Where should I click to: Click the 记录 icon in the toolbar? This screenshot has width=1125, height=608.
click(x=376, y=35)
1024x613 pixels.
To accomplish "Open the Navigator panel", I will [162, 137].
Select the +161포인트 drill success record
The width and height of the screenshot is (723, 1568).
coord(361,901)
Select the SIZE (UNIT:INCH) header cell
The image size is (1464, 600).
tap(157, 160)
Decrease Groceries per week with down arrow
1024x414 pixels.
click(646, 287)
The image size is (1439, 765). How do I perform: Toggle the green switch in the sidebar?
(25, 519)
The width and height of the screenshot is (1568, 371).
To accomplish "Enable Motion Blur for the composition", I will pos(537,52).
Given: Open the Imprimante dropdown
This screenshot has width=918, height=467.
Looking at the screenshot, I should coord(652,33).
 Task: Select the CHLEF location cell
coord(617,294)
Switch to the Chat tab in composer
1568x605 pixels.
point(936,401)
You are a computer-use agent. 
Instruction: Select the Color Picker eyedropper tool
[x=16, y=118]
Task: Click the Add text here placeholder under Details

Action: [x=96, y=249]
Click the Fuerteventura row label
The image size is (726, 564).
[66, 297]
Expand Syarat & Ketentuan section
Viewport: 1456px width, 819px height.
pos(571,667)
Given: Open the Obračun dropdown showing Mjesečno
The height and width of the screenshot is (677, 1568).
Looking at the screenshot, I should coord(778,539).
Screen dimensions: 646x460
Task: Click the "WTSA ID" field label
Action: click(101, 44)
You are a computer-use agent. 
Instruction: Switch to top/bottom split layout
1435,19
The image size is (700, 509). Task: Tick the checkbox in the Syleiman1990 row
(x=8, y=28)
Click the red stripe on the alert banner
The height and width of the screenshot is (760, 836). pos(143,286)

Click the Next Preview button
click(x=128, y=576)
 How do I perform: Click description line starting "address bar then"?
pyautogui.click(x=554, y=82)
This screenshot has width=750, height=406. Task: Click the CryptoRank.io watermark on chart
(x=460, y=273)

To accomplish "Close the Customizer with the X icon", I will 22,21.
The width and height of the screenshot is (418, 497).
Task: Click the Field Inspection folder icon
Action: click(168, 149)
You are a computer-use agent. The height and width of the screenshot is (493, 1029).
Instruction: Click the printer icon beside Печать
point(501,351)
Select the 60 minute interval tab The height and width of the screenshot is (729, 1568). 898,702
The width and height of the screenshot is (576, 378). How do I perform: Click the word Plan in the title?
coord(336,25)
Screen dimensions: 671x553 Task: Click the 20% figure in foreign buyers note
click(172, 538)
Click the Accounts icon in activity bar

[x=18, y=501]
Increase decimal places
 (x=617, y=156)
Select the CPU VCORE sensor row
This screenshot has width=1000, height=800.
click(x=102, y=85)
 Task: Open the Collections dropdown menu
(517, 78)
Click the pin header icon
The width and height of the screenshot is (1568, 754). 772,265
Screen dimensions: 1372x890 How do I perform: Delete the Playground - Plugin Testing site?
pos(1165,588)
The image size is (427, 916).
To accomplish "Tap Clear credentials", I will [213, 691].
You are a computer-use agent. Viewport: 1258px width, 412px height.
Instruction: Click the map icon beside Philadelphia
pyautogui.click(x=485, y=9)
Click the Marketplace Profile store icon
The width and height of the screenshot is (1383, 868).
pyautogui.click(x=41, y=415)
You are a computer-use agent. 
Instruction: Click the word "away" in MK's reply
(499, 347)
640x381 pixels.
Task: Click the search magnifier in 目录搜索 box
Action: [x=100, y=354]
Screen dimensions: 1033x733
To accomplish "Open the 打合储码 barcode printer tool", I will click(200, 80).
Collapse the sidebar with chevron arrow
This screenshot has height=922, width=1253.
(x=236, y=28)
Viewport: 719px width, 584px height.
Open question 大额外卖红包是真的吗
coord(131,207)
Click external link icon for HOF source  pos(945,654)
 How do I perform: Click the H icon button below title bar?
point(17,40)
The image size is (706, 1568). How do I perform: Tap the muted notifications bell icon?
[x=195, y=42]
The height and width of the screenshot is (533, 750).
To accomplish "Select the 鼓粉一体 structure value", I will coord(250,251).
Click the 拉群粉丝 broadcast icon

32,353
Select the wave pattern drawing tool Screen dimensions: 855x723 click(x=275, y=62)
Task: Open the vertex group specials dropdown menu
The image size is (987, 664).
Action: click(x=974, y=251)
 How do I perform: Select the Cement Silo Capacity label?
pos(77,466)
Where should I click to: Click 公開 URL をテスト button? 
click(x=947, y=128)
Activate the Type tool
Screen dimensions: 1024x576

━━━

# THE TASK
Go through the records and copy each line with "Given" in it.

# COMPLETED EXERCISE
Given: Open the Imprimante dropdown
Given: Open the Obračun dropdown showing Mjesečno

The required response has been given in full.